Opentelemetry trace format (condensed):

message InstrumentationLibrarySpans {
  opentelemetry.proto.common.v1.InstrumentationLibrary instrumentation_library = 1;
  repeated Span spans = 2;
  string schema_url = 3;
}

message Span {
  bytes trace_id = 1;
  bytes span_id = 2;
  string     = 3;
  bytes parent_span_id = 4;
  string name = 5;

  enum SpanKind {
    SPAN_KIND_UNSPECIFIED = 0;
    SPAN_KIND_INTERNAL = 1;
    SPAN_KIND_SERVER = 2;
    SPAN_KIND_CLIENT = 3;
    SPAN_KIND_PRODUCER = 4;
    SPAN_KIND_CONSUMER = 5;
  }

  SpanKind kind = 6;
  fixed64 start_time_unix_nano = 7;
  fixed64 end_time_unix_nano = 8;
  repeated opentelemetry.proto.common.v1.KeyValue attributes = 9;
  uint32 dropped_attributes_count = 10;

  message Event {
    fixed64 time_unix_nano = 1;
    string name = 2;
    repeated opentelemetry.proto.common.v1.KeyValue attributes = 3;
    uint32 dropped_attributes_count = 4;
  }

  repeated Event events = 11;
  uint32 dropped_events_count = 12;

  message Link {
    bytes trace_id = 1;
    bytes span_id = 2;
    string trace_state = 3;
    repeated opentelemetry.proto.common.v1.KeyValue attributes = 4;
    uint32 dropped_attributes_count = 5;
  }

  repeated Link links = 13;
  uint32 dropped_links_count = 14;
  Status status = 15;
}

The key construct in all trace formats is the span and traces are a set of spans. The OpenTelemetry span structure is rather verbose and comes with complex nested field. The Datadog approach is either to ignore those (e.g. the links field is ignored) or encode the complete field into a text representation (e.g. events are encoded using JSON) and include the resulting value into the tags (a.k.a Meta) map.

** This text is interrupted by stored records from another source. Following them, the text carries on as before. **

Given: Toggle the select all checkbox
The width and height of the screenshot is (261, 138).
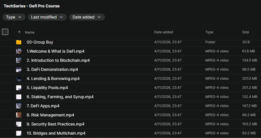Looking at the screenshot, I should point(5,32).
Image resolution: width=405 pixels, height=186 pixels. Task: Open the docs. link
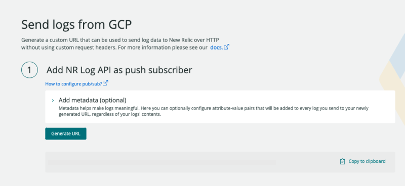(x=217, y=48)
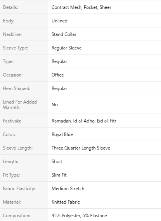The height and width of the screenshot is (221, 161).
Task: Click the Occasion label
Action: point(13,75)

This makes the opposite conversion a bit complicated if we want it to be completely symmetrical but there was already an attempt allow Datadog traces ingestion in the OpenTelemetry collector. While this PR was closed unmerged this provide a valuable example. Anyways the [otlp-and-other-formats][OpenTelemetry] acknowledges that some of the OpenTelemetry construct ends up being stored as tags or annotations in other formats.

Anyway the OpenTelemetry to Datadog traces conversion is dictated by existing implementations in both the trace-agent and the Datadog exporter as users will expect a consistent behaviour from one solution to another. The same consideration applies for APM stats computation, as official implementations already provides a reference that defines what should be done to get the same result with Vector in the loop. The other way, from Datadog to OpenTelemetry is less common as of today but while implementing conversions we shall ensure that the following path is idempotent:

(Datadog Trace) -> (Vector internal format - based on Opentelemetry) -> (Datadog Trace)

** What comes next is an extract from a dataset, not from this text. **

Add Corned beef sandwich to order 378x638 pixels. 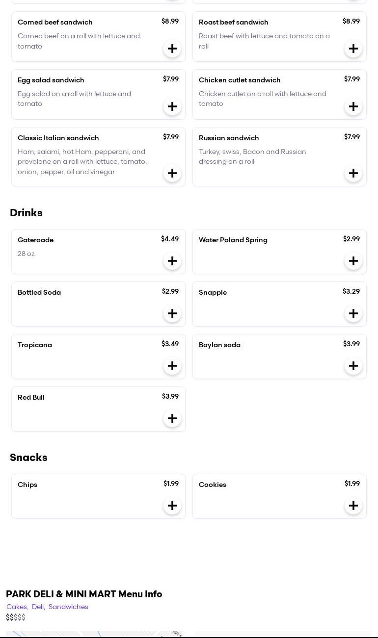(x=172, y=49)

There is no particular field or subset of metadata that would prevent idempotency in that case. This remains a strong requirement and shall be applicable to all third party trace format that will be converted to/from the upcoming Vector internal representation for similar scenarios.

Note: The Rust OpenTelemetry implementation implement a conversion from OpenTelemetry traces to the Datadog trace-agent format. This is not the purpose of this RFC, and with the OpenTelemetry traces format being supported on both sides working on better interoperability on that particular common ground would likely be a better option.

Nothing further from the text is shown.